Pair with your favorite white wine and some candles for a nice date at home ;)
Difficulty: Medium
Time: 30 minutes
Taste meter: 9

Wednesday, October 13, 2010

Southwestern Beef & Bean Burger Wrap

The real world is sort of boring, which I am sure many of you have noticed. You really can't do anything "fun" after work, being that you are exhausted out of your mind. The weekends are my days for relaxation/restaurant exploring- but what do I do on the weekdays for fun you ask? Cook, of course!

I thought that I would start another blog, separate from my food/restaurant blog. I thought it would be a good idea to share the recipes I have tried out during the week and hope that people at home can learn to enjoy cooking as well!

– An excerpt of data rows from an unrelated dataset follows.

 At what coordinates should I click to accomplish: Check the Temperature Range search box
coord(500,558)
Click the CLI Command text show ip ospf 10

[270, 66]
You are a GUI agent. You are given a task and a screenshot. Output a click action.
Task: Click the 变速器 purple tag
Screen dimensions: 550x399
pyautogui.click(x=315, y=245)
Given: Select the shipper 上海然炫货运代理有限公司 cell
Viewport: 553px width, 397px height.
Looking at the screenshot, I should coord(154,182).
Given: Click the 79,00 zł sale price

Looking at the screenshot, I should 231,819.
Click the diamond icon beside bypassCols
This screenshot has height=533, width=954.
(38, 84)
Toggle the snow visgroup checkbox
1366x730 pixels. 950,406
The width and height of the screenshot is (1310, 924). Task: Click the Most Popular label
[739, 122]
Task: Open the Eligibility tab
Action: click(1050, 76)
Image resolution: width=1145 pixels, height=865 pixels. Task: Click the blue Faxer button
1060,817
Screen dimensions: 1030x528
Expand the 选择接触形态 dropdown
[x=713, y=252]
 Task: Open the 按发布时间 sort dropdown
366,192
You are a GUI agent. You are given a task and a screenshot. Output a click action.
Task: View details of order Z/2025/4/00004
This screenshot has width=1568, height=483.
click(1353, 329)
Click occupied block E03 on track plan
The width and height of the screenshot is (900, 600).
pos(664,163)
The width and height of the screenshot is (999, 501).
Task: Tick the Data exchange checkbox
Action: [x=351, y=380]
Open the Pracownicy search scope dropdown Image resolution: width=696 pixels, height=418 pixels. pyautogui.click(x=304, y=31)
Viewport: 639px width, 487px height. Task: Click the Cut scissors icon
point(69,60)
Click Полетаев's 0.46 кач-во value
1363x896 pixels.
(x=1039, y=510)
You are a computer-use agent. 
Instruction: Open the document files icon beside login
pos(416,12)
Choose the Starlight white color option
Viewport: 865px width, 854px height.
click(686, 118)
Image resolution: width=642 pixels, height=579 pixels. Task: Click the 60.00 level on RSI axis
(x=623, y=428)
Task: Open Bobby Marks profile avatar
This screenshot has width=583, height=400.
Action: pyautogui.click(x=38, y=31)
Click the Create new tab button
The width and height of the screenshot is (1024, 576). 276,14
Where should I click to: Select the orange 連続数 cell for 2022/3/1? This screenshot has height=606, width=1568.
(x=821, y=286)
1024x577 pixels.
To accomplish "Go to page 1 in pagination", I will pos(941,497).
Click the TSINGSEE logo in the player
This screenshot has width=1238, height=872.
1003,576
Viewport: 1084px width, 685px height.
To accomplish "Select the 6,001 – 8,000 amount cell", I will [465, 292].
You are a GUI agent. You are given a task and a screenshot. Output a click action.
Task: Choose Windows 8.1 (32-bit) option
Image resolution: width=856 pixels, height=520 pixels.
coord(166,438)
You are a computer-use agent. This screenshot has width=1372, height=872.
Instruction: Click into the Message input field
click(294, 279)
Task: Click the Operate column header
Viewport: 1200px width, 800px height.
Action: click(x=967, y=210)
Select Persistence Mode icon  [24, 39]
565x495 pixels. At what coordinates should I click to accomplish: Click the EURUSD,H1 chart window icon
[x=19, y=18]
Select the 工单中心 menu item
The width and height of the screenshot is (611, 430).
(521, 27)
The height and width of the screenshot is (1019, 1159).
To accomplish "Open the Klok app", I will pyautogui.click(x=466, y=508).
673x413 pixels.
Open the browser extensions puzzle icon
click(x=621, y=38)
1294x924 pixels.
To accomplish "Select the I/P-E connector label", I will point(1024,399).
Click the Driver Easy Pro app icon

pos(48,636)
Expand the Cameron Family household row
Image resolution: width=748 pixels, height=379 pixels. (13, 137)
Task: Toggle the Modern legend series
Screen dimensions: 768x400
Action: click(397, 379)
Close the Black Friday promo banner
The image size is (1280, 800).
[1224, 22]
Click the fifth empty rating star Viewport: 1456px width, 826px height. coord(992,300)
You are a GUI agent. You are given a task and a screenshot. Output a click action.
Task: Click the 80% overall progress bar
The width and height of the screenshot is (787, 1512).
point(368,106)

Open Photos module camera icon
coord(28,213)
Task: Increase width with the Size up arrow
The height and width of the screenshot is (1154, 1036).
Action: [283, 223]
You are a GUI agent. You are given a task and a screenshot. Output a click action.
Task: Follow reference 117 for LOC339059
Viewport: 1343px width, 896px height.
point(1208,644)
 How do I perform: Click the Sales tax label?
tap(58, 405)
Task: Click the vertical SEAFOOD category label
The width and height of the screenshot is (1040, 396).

Eric is a huge health nut. He blames it on his little "health nazi" brother, but he has rubbed off on me and I always do try my best to eat healthy nowadays. I try my best to bring lunch to work everyday as it is not only cheaper but it is a lot healthier than grabbing a slice of pizza from the cafeteria downstairs.

This week, I thought I'd try out the Southwestern Beef & Bean Burger Wraps from Eatingwell.com



--------------------------------------------------------------------

The recipe follows:

12 ounces 93%-lean ground beef
1 cup refried beans
1/2 cup chopped fresh cilantro
1 tablespoon chopped pickled jalapenos
1 avocado, peeled and pitted
1/2 cup prepared salsa
1/8 teaspoon garlic powder
4 whole-wheat tortillas, warmed
2 cups shredded romaine lettuce
1/2 cup shredded pepper Jack cheese
1 lime, cut into 4 wedges


  • Position oven rack in upper third of oven; preheat broiler. Coat a broiler pan with cooking spray.

  • Gently combine ground beef, beans, cilantro and jalapenos in a medium bowl (do not overmix). Shape into four 5-by-2-inch oblong patties and place on the prepared pan.

  • Broil the patties until an instant-read thermometer inserted into the center reads 165°F, 12 to 14 minutes.

  • Meanwhile, mash together avocado, salsa and garlic powder in a small bowl.

  • Place tortillas on a clean work surface. Spread each with the guacamole, then sprinkle with lettuce and cheese. Top each with a burger and roll into a wrap. Serve immediately, with lime wedges.

--------------------------------------------------------------------


I decided to omit the cilantro in the burger mixture, I don't really like it much - I think it has to do with a supressed childhood memory that I really can't recall. I also used fresh garlic instead of garlic powder and smashed the garlic with a bit of salt against my knife and it made the guacamole a lot more tasty. I warmed the tortillas for 30 seconds in the microwave and it turned out to be perfectly warm and soft (try not to over heat as it can overcook the tortilla and it will start to become hard). Be careful moving your bean burgers, as the beans make the burger very soft and it makes it easy to fall apart!

This recipe is delicious and so simple! This is a must if you are busy and don't have the time to cook, as it is fast and great for lunch and/or dinner! For those of you who are busy and don't want the exert any more effort after work, believe me, I feel ya. Try this simple recipe out, you won't regret it.